Most observers note that the country’s fledging security forces will be unlikely to contain any serious election-day violence aimed at disrupting the vote, or occurring later and contesting the outcome once announced.
“The central authorities would make a potentially grievous mistake by resorting to force against the armed groups, however provocative they have been; by the same token, they ought to do all in their power to prevent brigades or individuals angered by these events in the east from taking matters into their own hands,” the ICG statement advised.
Since the fall of Gaddafi, Libya has disintegrated in to a series of fiefdoms, guarded by heavily-armed militias, wholly unaccountable, as people withdraw firmly into their communities, undercutting any real sense of national unity and triggering, at times, intense clashes between rival communities seeking to protect their interests.
The National Transitional Council, to be dissolved after the vote, has never really encapsulated the Libyan context – a patchwork of tribal loyalties, exploited by Gaddafi yet also intrinsic to Libya’s social fabric – leading to increased distrust around its rule.
“Society will overcome these issues [fragmentation] with time,” says Mohammed K. Arab, chairman of political science at Tripoli University. “Somewhere, somehow the people will solve the issues.”
Around 2500 independent candidates are vying for 120 seats, with the remaining 80 seats allocated to candidates from an array of political parties fielding 1200 candidates.
As it has done regionally, the Muslim Brotherhood seems likely to secure a sizeable share of the vote.
All eyes will be on the performance of hard-line Islamist elements, particularly Abdelhakim Belhaj’s al-Watan party.
Islamist brigades, responsible for the desecration of dozens of Sufi shrines in the country, have become increasingly visible.

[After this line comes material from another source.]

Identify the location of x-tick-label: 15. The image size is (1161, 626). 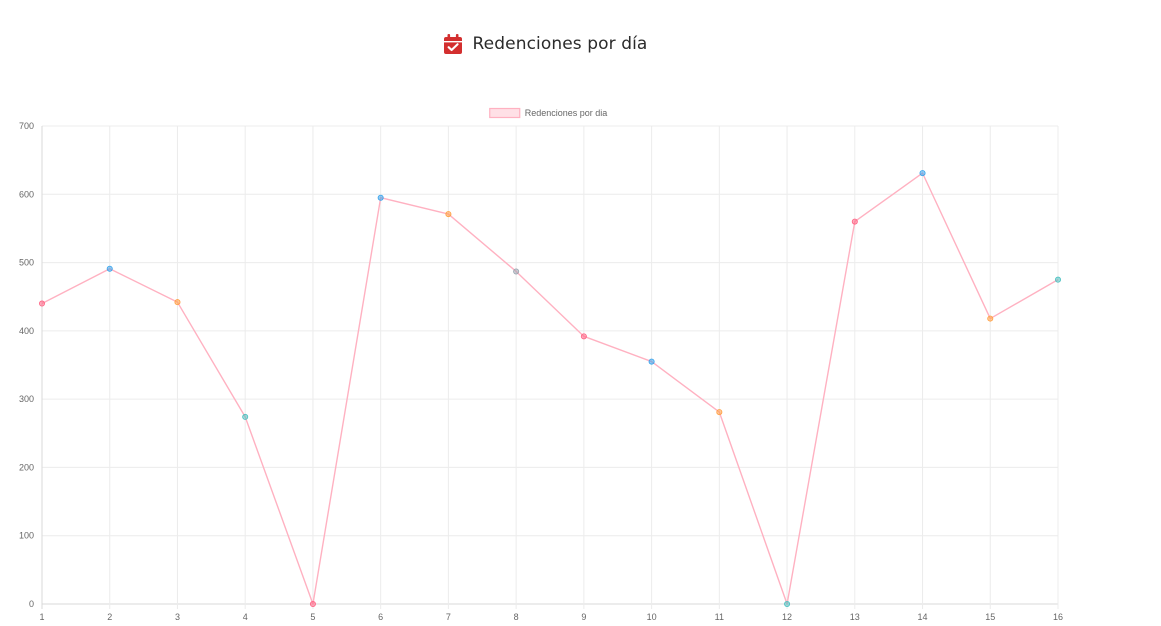
(990, 617).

Yet behind all the political wrangling, larger problems loom.
Despite international endorsement of the rebels as liberal, forward-thinkers, the real issues impacting Libya remain social.
Some people doubt that the country can transition to democracy, arguing that regressive strictures – a toxic mix of patriarchy, religious conservatism and tribalism – render any progressive political process meaningless.